Он сказал это таким заботливым и успокоительным тоном, что Кэйси, похоже, ничего не оставалось, как повиноваться. Она подавила нервный зевок.

— Великолепный день сегодня, не правда ли? В Вашингтоне этим летом стояла такая жара, — промямлила она.

Джеффри встал на колени, склонился к ней и дотронулся до спутанного белокурого завитка волос чуть пониже уха. Легкое прикосновение его пальцев немедленно вызвало ответную реакцию ее тела. У нее до сих пор не нашлось времени причесаться после сражения с речной стихией, и теперь ее кудряшки были в невообразимом беспорядке. Неожиданно ей захотелось, чтобы он запустил пальцы в ее волосы и распутал их, прядь за прядью.

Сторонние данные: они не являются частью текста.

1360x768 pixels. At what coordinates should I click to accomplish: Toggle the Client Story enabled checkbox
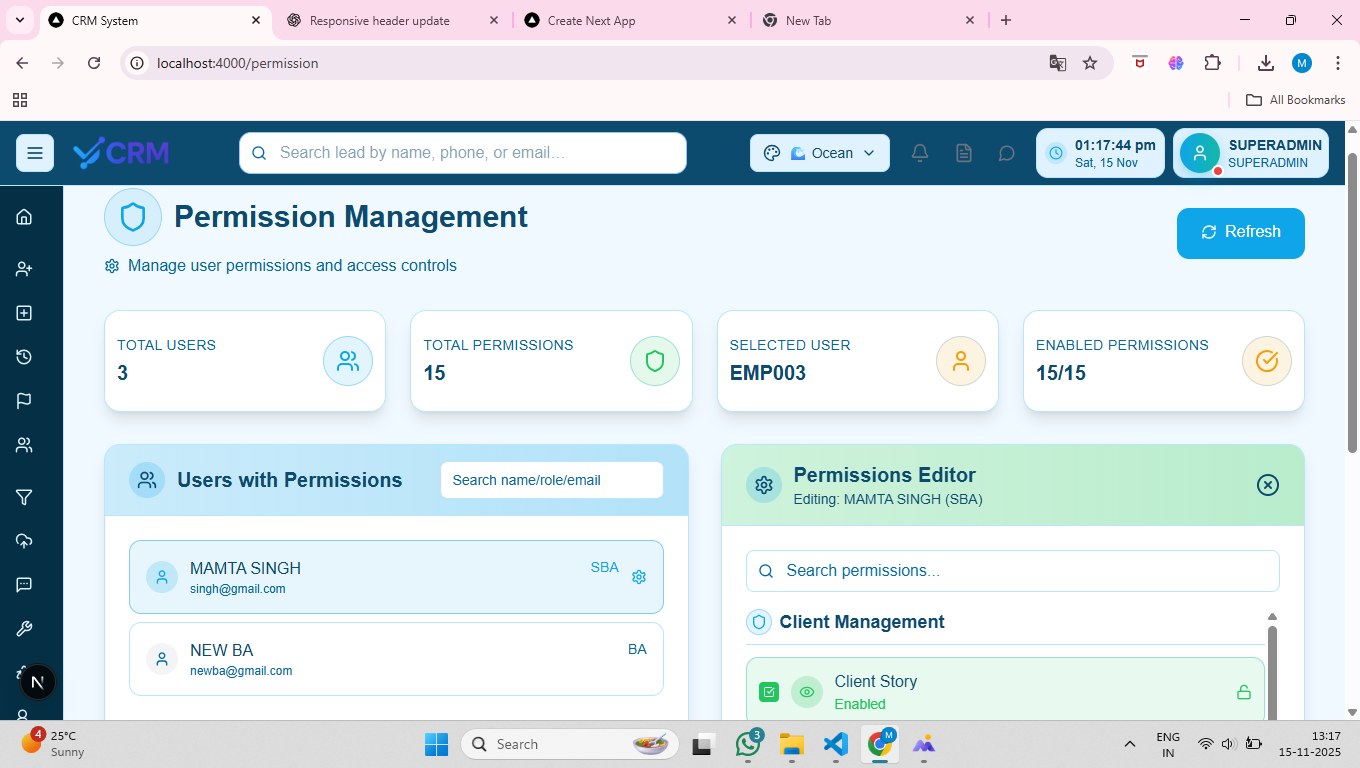coord(768,690)
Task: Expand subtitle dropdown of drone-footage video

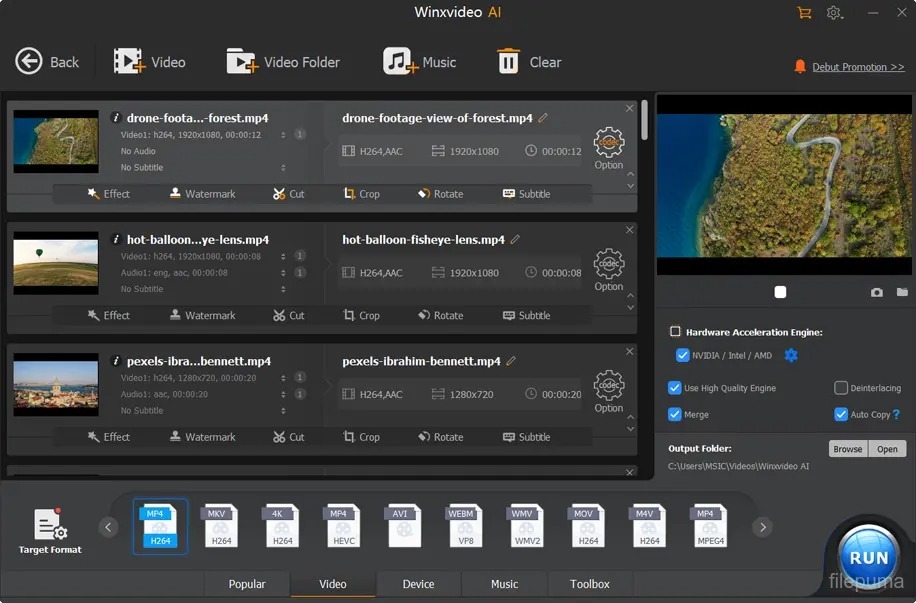Action: (x=283, y=168)
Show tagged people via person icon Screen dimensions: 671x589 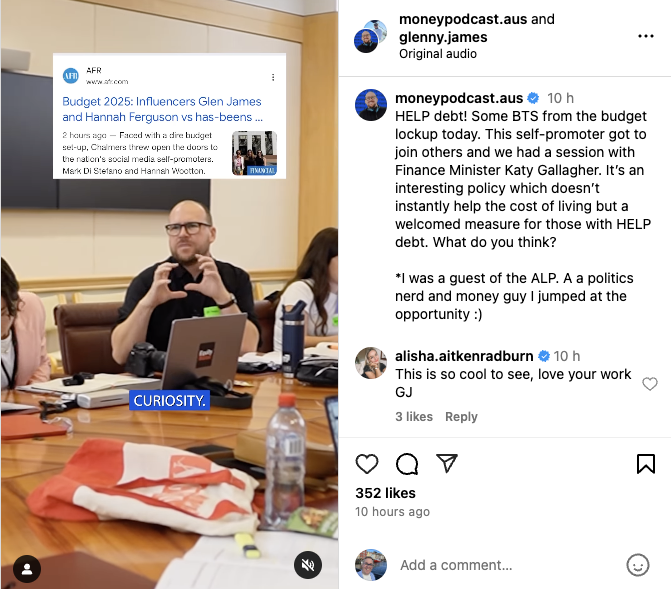[27, 569]
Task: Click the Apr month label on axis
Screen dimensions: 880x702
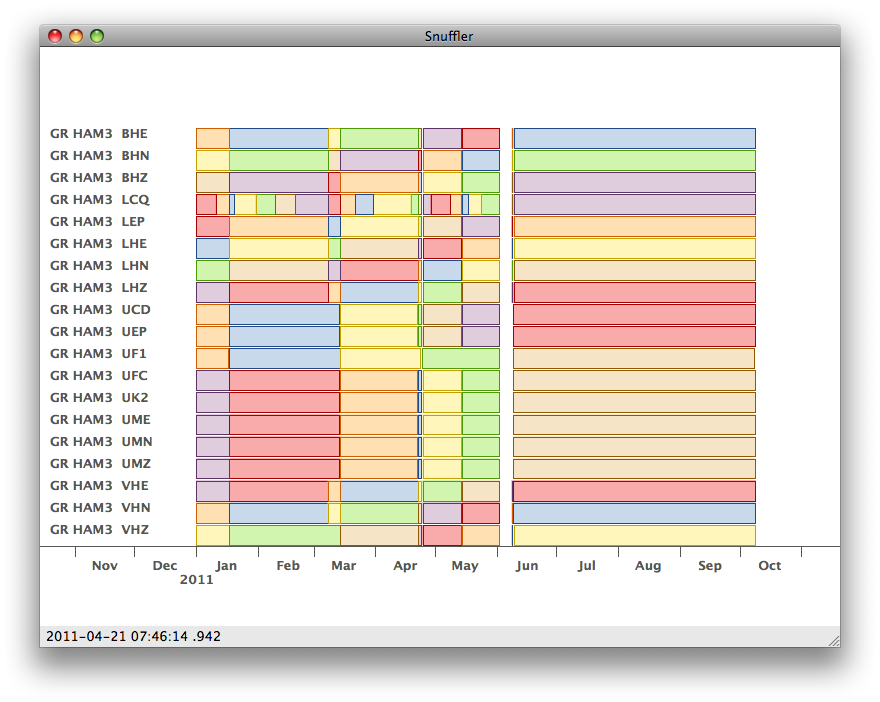Action: [x=405, y=566]
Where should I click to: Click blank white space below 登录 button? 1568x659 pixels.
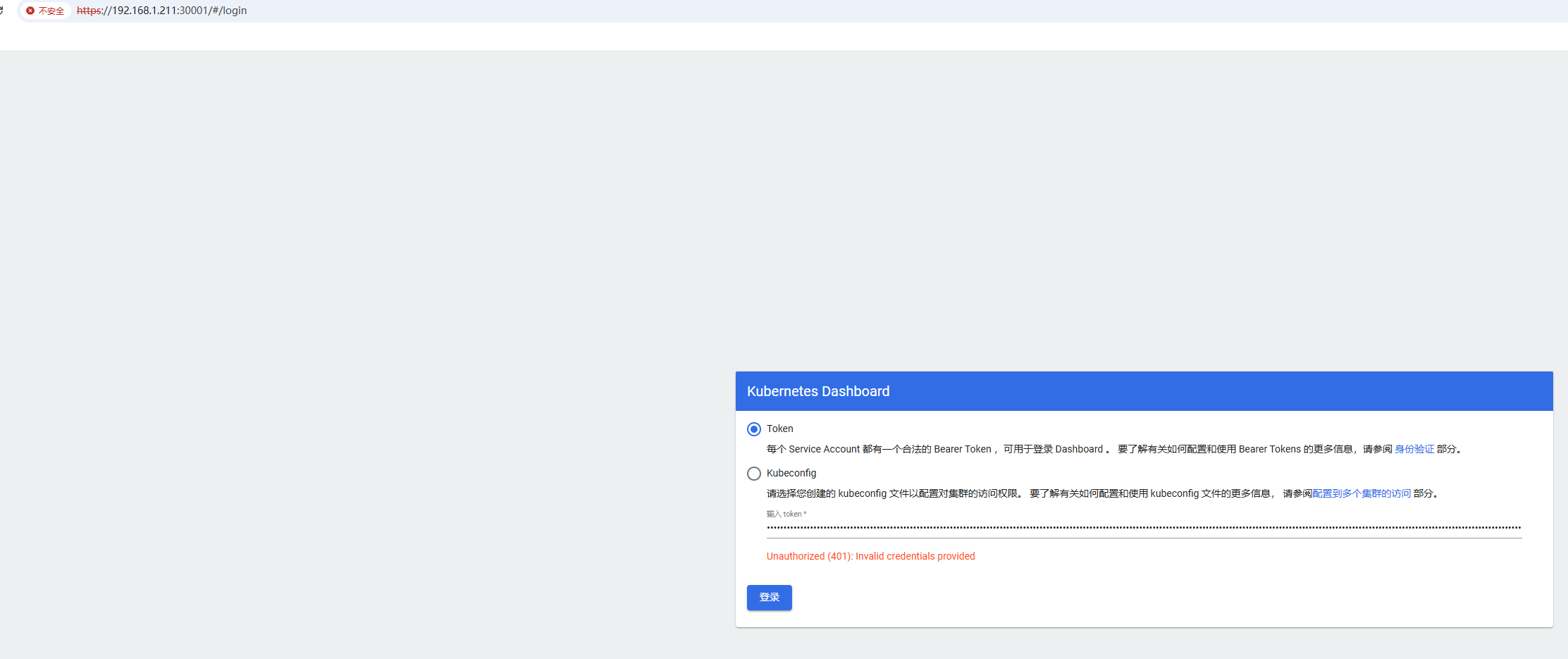(1128, 618)
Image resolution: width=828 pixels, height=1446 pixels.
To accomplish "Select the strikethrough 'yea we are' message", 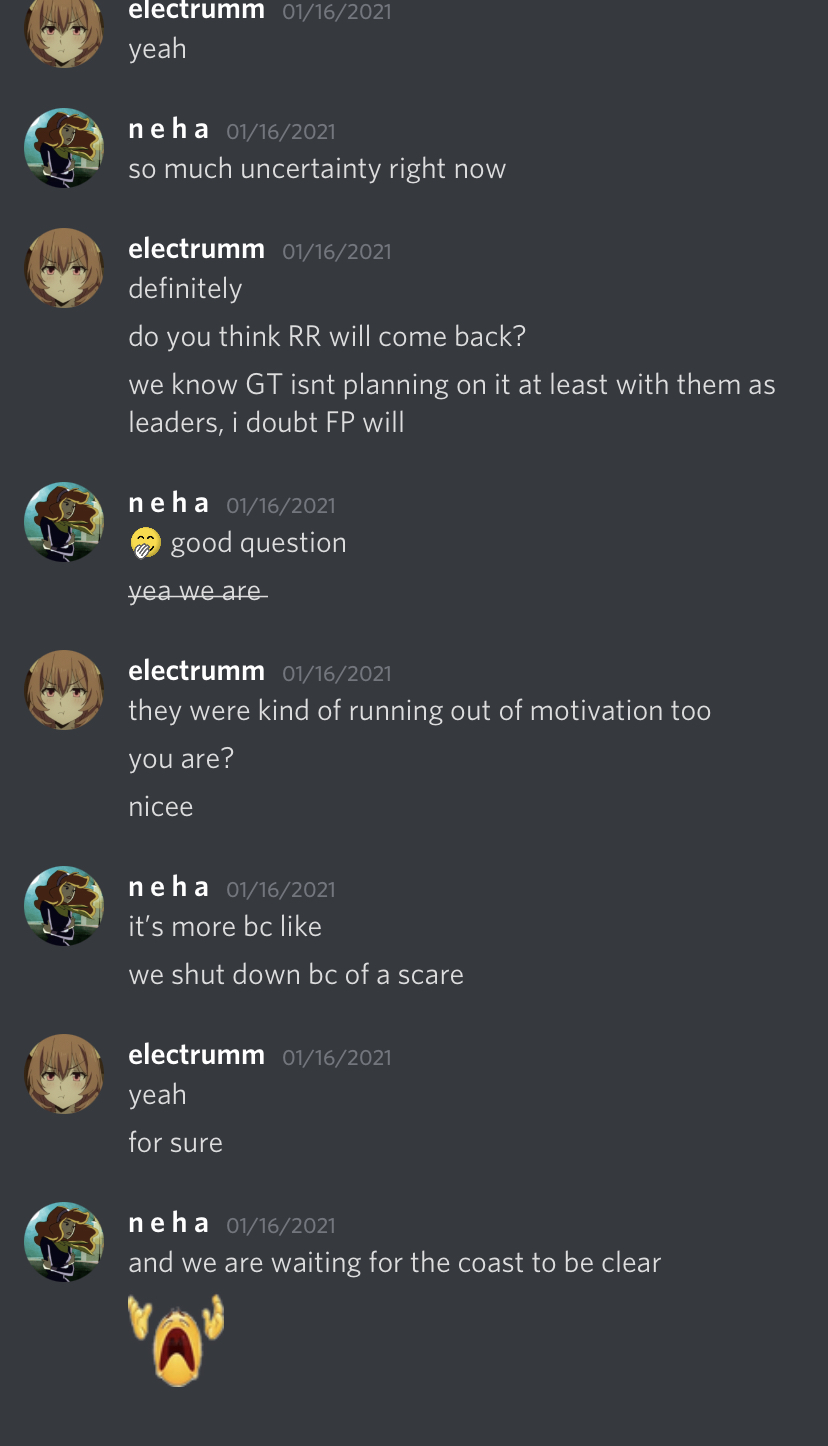I will click(x=197, y=591).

— Вы были так добры, — произнесла она, внутренне содрогнувшись от того, насколько не к месту прозвучали ее слова. Пыталась ли она по-прежнему отдалиться от него? Возможно, ей и нужно так поступить, но как это сделать?

— Любой добропорядочный сосед вел бы себя так же.

— Ха! — ответила она. — Старикан Рэсбоун просто наблюдал бы, как мы пытаемся выбраться из реки, а потом бы еще привлек к ответственности за нарушение границ частного владения, когда мы приводили себя в порядок на его берегу!

Старикан Рэсбоун? Джеффри проглотил вставший в горле комок и тихонько откашлялся. В какое еще затруднительное положение он попал?

— Это человек, который построил ваш домик, — продолжала объяснять Кэйси.

— Он неплохо поработал, — заметил Джеффри.

Кэйси пожала плечами.

— Наверное.

«Старикан Рэсбоун», как понял Джеффри, был не самой удачной темой для разговора. У Кэйси — тетки-монахини, у Джеффри — дед-отшельник. Он осторожно массировал ей висок большим пальцем руки. Ее покрытая золотистым загаром кожа была необыкновенно нежной. Он знал несколько самых красивых в мире женщин, но ни одну из них не желал так, как эту.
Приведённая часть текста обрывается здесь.